▶ **Instruction**: Please write the lines of the data entries below as a numbered list, omitting blank lines and leaving out the pictures.

(Data entries)
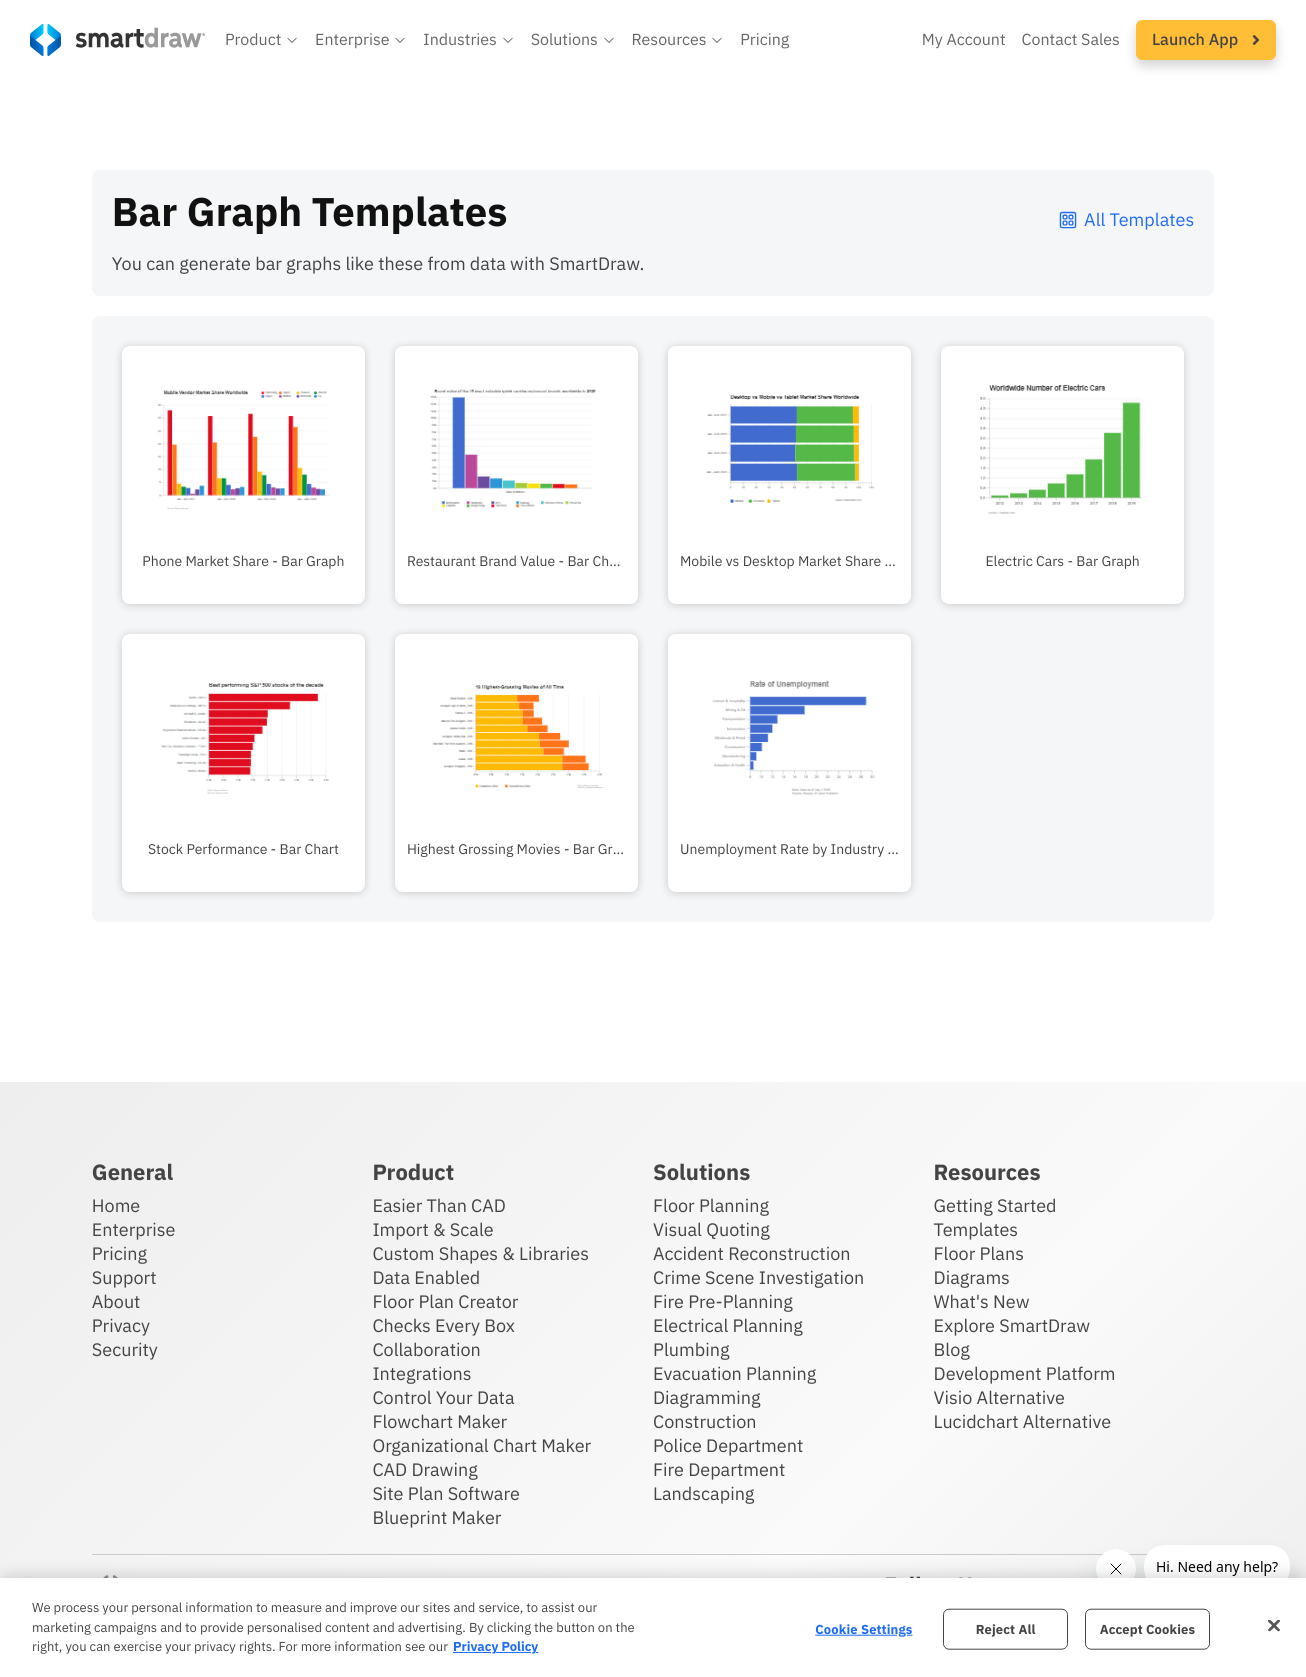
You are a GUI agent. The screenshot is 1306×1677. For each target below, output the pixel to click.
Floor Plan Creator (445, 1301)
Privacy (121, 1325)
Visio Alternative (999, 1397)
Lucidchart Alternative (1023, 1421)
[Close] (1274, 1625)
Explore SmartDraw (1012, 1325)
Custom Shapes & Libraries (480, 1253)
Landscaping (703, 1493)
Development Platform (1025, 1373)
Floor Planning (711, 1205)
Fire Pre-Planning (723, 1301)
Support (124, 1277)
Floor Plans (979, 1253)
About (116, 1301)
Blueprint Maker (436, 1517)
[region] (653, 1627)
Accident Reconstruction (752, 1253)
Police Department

▶ **Reply to the exercise**:
1. You are a GUI agent. The screenshot is 1306×1677. For each target below, output the pixel to click.
2. Floor Plan Creator (445, 1301)
3. Privacy (121, 1325)
4. Visio Alternative (999, 1397)
5. Lucidchart Alternative (1023, 1421)
6. [Close] (1274, 1625)
7. Explore SmartDraw (1012, 1325)
8. Custom Shapes & Libraries (480, 1253)
9. Landscaping (703, 1493)
10. Development Platform (1025, 1373)
11. Floor Planning (711, 1205)
12. Fire Pre-Planning (723, 1301)
13. Support (124, 1277)
14. Floor Plans (979, 1253)
15. About (116, 1301)
16. Blueprint Maker (436, 1517)
17. [region] (653, 1627)
18. Accident Reconstruction (752, 1253)
19. Police Department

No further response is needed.